Today, Taylor of The Freedom from Money joins us for our weekly Friday series on women’s money issues in honor of Women’s Money Week, which will take place January 1-7, 2017. Taylor’s story reminds us that financial decisions aren’t always about math—there’s a lot more to life than numeric calculations.
Please use the hashtag #WMWeek17 when sharing this story.
When I think about my relationship with money, there are a lot of things that come to mind—my relationship with my parents, feelings about myself and what I “deserve,” my career path and the people I love. What I don’t often think about, though, is the fact that I’m in a same-sex relationship.
But the truth is that it’s all connected. Who we are—our family, our history, our relationships and our health all interconnect with our money. In some ways, they are irrevocably combined. But despite the interconnectivity, there are some things that are impossible to quantify or explain with numbers.
Personal Finances as a Woman in a Same-Sex Relationship
According to the statistics I can tell you that my partner and I will each earn $1 million less than our male counterparts. I can also tell you that because we are in a relationship with each other (two women,) the gender wage gap will doubly affect us and we will not be able to “earn” back part of the difference in pay from a male partner.

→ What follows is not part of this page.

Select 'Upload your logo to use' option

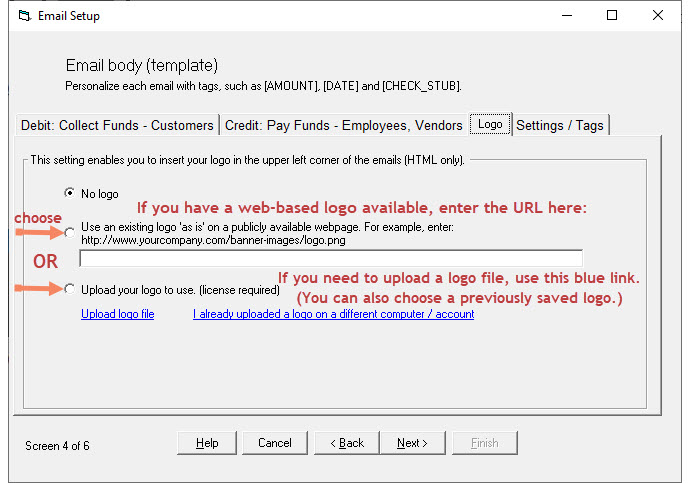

I can also tell you that even though it’s cheaper, it often feels (and actually is) more difficult and unsafe to live in a small, rural town when you’re gay. My $1500 one-bedroom apartment in Southern California would cost me $470 in Wichita, Kansas and $750 in Louisville, Kentucky.
But what I can’t adequately tell you is what it’s like to be stared at and jeered at when you walk down the street with the person you love. I can’t explain what it’s like to be fearful that your relationship status could cost you your job. I can’t assign a value to those experiences and worries.

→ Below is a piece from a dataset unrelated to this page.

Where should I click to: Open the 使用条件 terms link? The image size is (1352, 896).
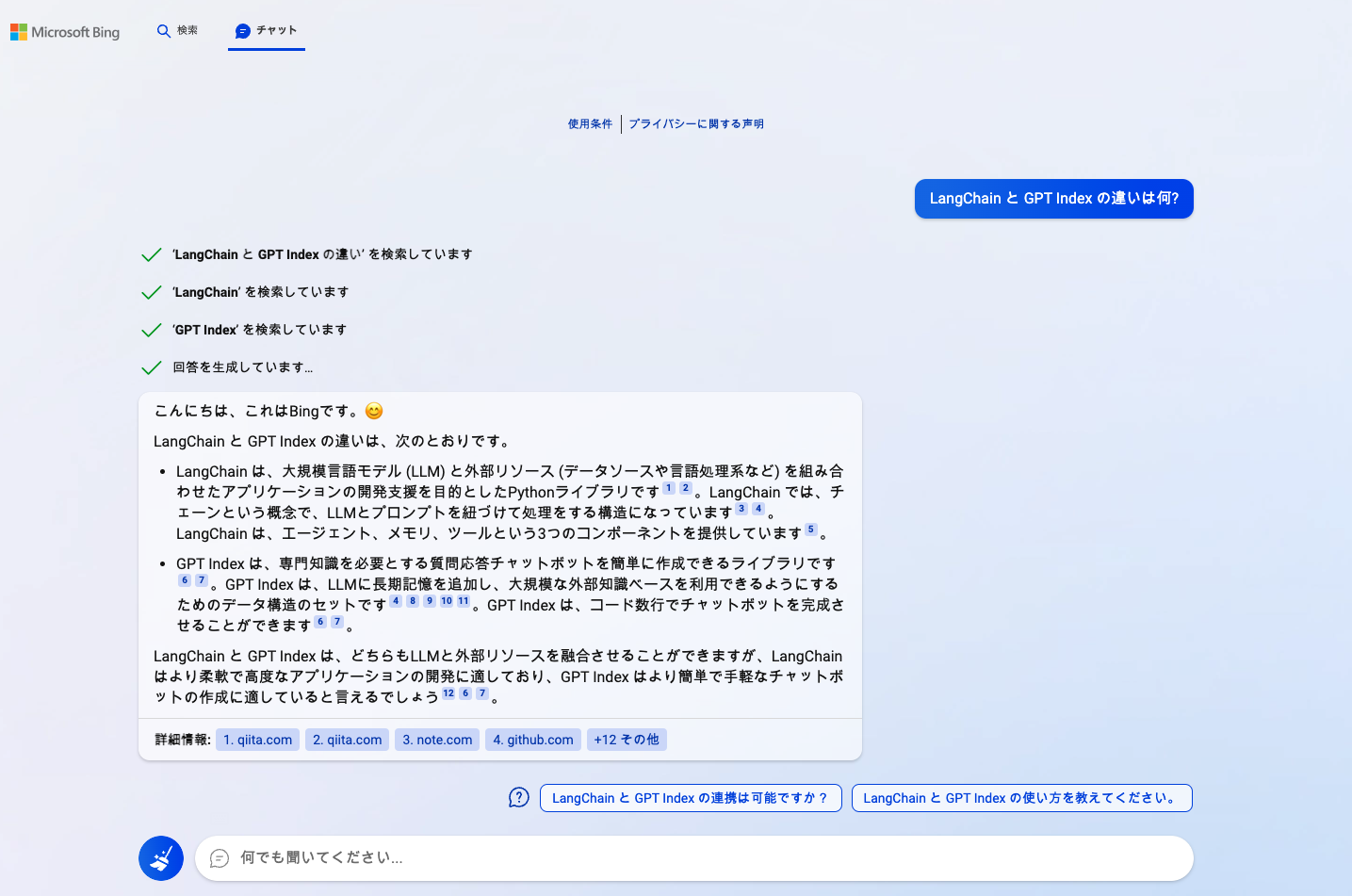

Making Choices Contextualized by Lived Experience
In many ways, it is impossible to quantify the experience of being gay.
It’s an experience that I’ve struggled to write about because I’m not sure what to say. It’s not an experience that I chose, but it’s one that I live. In the same way that I can’t control where I was born or how I look, I can’t control who I fall in love with, but it’s a part of my life nonetheless.

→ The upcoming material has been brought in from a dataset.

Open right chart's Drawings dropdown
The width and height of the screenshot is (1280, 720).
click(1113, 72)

My relationship is a beautiful part of my life that brings me more joy than is possible to explain, but it comes with a financial price. It comes with strategic choices about what to mention to colleagues, which neighborhoods are accepting and what cities would be welcoming to our future children.
But these financial choices aren’t based in numbers or facts. They are based on lived experience, bravery and fears.
And sometimes, those are the most important financial concepts to talk about…even if you’re not exactly sure what to say.